--- BEGIN Data to use ---

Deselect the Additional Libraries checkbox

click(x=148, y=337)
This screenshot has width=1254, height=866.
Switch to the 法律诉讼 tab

--- END Data to use ---
--- BEGIN Data to use ---

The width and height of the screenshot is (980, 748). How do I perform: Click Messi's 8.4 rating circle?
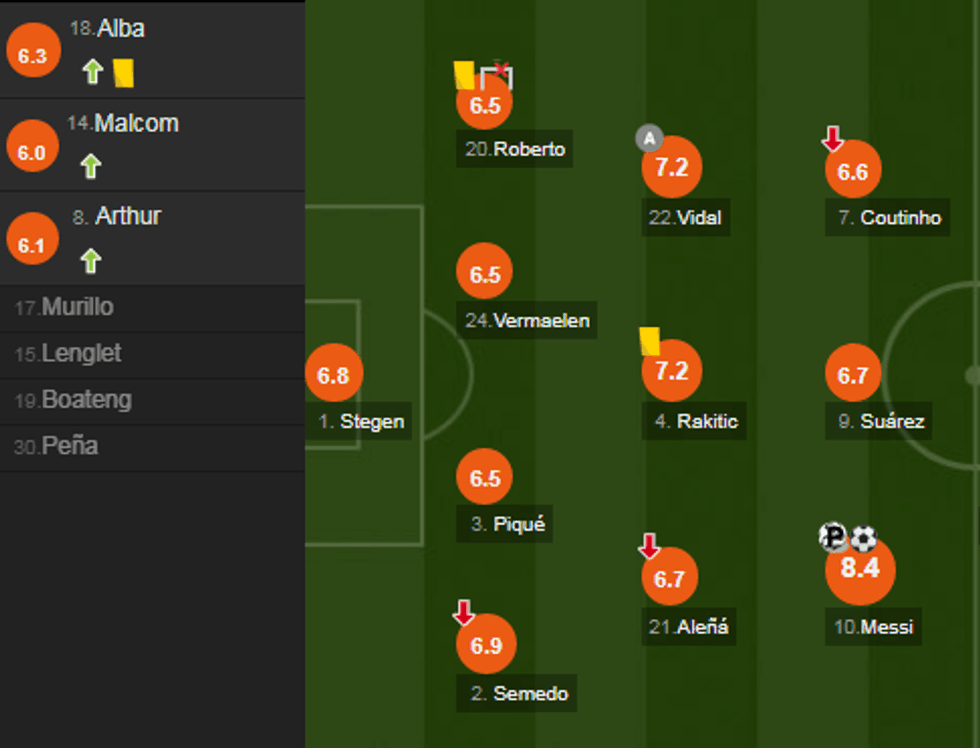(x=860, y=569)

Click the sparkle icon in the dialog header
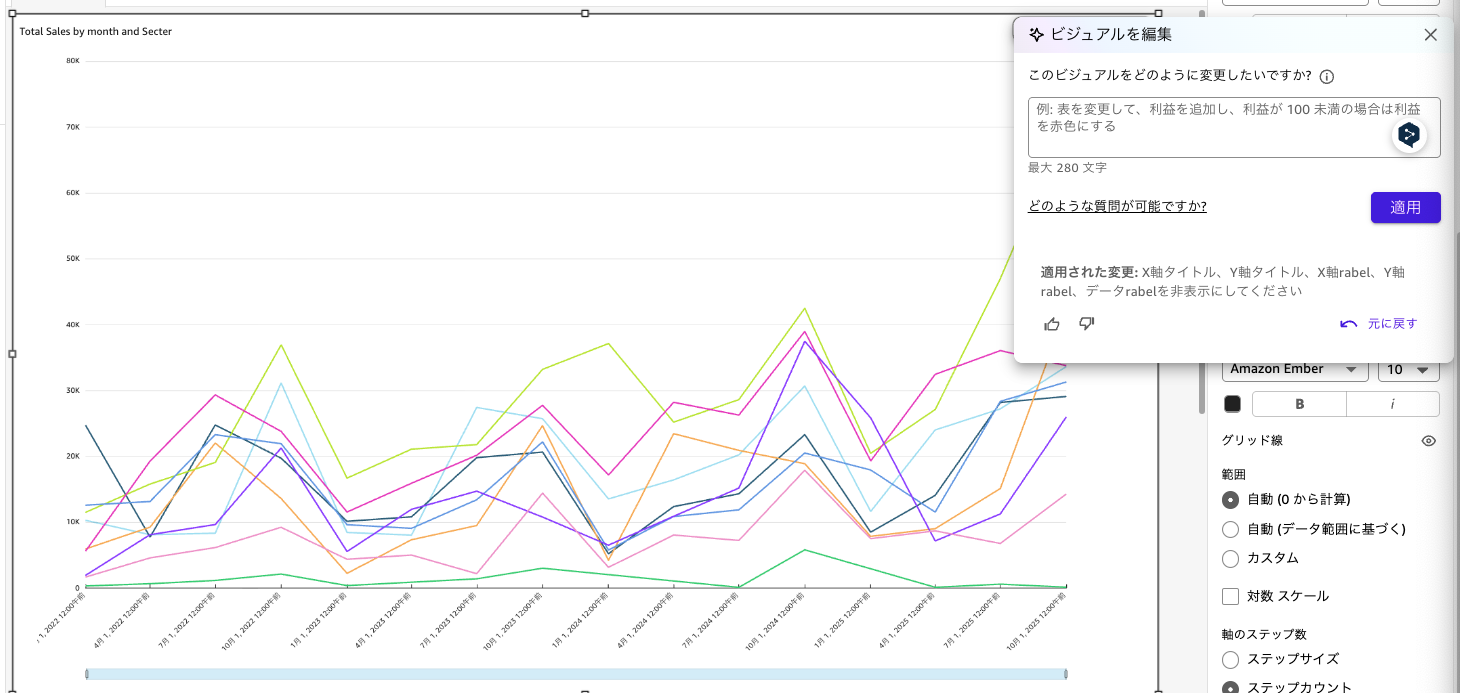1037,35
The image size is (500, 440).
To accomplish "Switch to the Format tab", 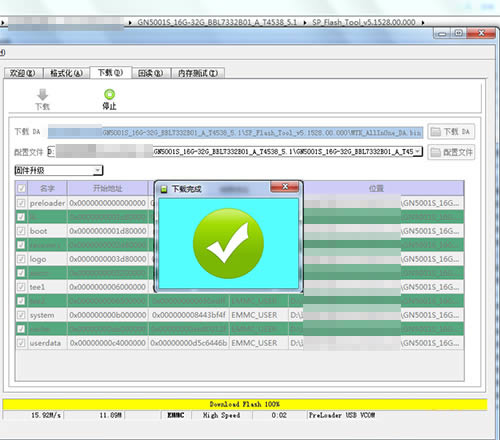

--- END Data to use ---

Work required: Please format the lines between the one containing "The image size is (500, 440)." and the one containing "to the Format", inclusive, as a numbered list with blank lines omitted and pictures left out.

Exercise solution:
1. The image size is (500, 440).
2. To accomplish "Switch to the Format tab", 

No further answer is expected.